Farmli poussa un cri de douleur et tomba au sol en se tenant l’épaule. Une flèche sombre et courte fichée dans son articulation. Puis il y eut des cris, des glapissements stridents qui se multipliaient autour d’eux sans qu’ils ne puissent voir avec certitude d’où leurs ennemis arrivaient. Mais à en juger par leurs voix criardes, ils étaient nombreux.
En voyant la jeune recrue qui se tordait de douleur au sol, Gurdann Cœur-de-Chêne se précipita pour l’aider à se relever avant qu’il ne soit trop tard mais il fut coupé net dans son élan par une ombre bossue qui se jeta sur lui depuis la paroi. Le Garde de Fer, surpris, chuta et en lâcha sa hache.
Le Nain et le Gobelins roulèrent au sol et un corps-à-corps s’engagea. Véloce et étonnamment puissant au vu de sa modeste taille, la créature saisit Gurdann à la gorge et serra de toutes ses forces. Les griffes acérées s’enfoncèrent dans la chair et bientôt le sang qui s’écoulait donna une teinte ocre à la barbe du guerrier qui avait de plus en plus de mal à respirer. Il pouvait tout tenter mais le gobelin ne lâchait pas prise malgré les innombrables coups reçus. La vision de Gurdann commençait à se troubler et ses muscles à faiblir. Plus loin, Oboron était aux prises avec deux autres ennemis et ne pouvait rien pour son ami.
Il fallait dorénavant un miracle à Cœur-de-Chêne pour se sortir de cette situation.
Un miracle qui prit la forme d’une petite hache comme tombée du ciel de façon providentielle. Elle vint se ficher dans le crâne de la créature avec un craquement sinistre. Après un dernier gargouillis répugnant, le gobelin tomba au sol et lâcha son emprise.
Quelques mètres plus loin se dressait fièrement Boldur, armes en main.
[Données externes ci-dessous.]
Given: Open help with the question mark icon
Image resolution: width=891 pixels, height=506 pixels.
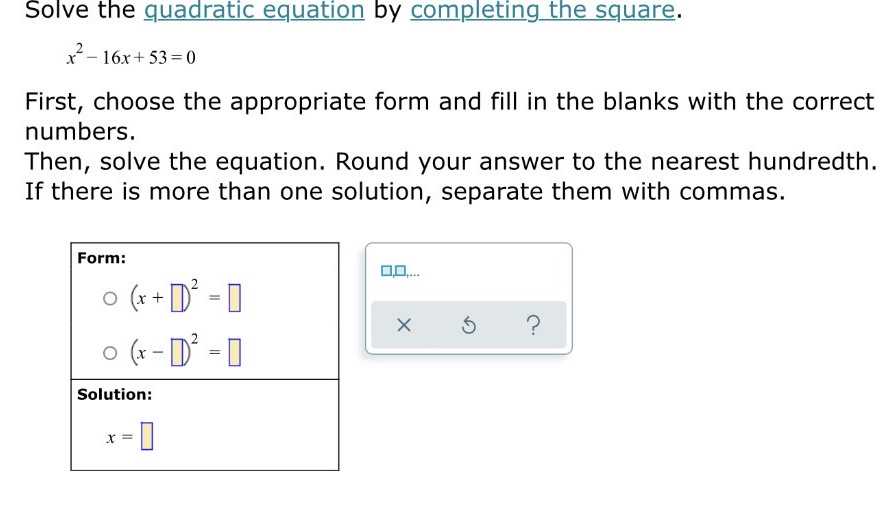Looking at the screenshot, I should 532,325.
L’officier n’avait pas raté sa cible. Il s’approcha de son subordonné en lui tendant la hache qu’il avait lâché un peu plus tôt.
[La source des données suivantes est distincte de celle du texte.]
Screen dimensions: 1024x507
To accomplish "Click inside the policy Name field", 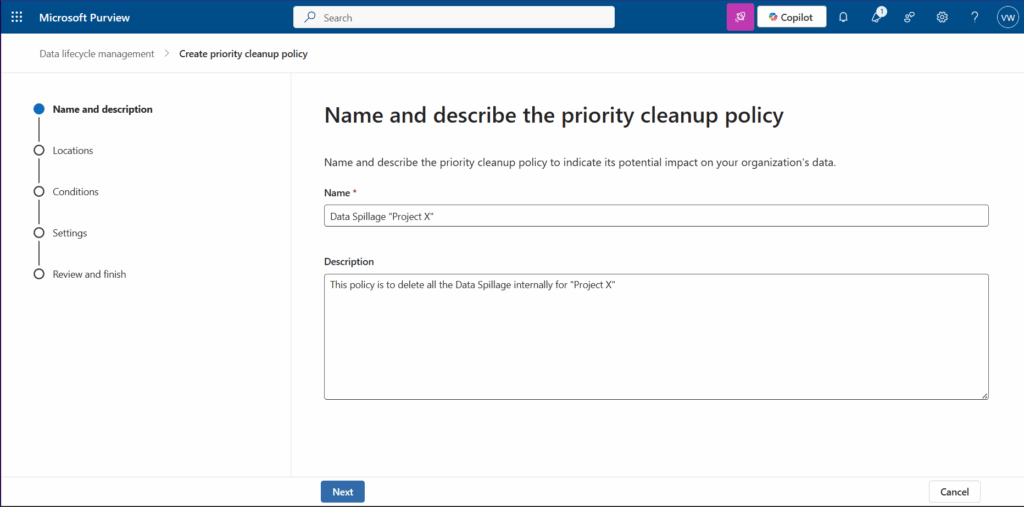I will pyautogui.click(x=656, y=216).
“Des éclaireurs gobelins! Debout soldats! Il nous faut remonter à la forteresse et tenir! Gurdann! Prenez les devants!”
Les trois gobelins qui les avaient agressés avaient été neutralisés mais nul doute que le sentier qui remontait jusqu’à Zahar-Bâzan était rempli de mauvaises surprises. Déjà des ombres menaçants se mouvaient devant eux pour les empêcher de rallier le reste du groupe.
Et il revenait à Gurdann de tracer leur route, à coups de hache s’il le fallait.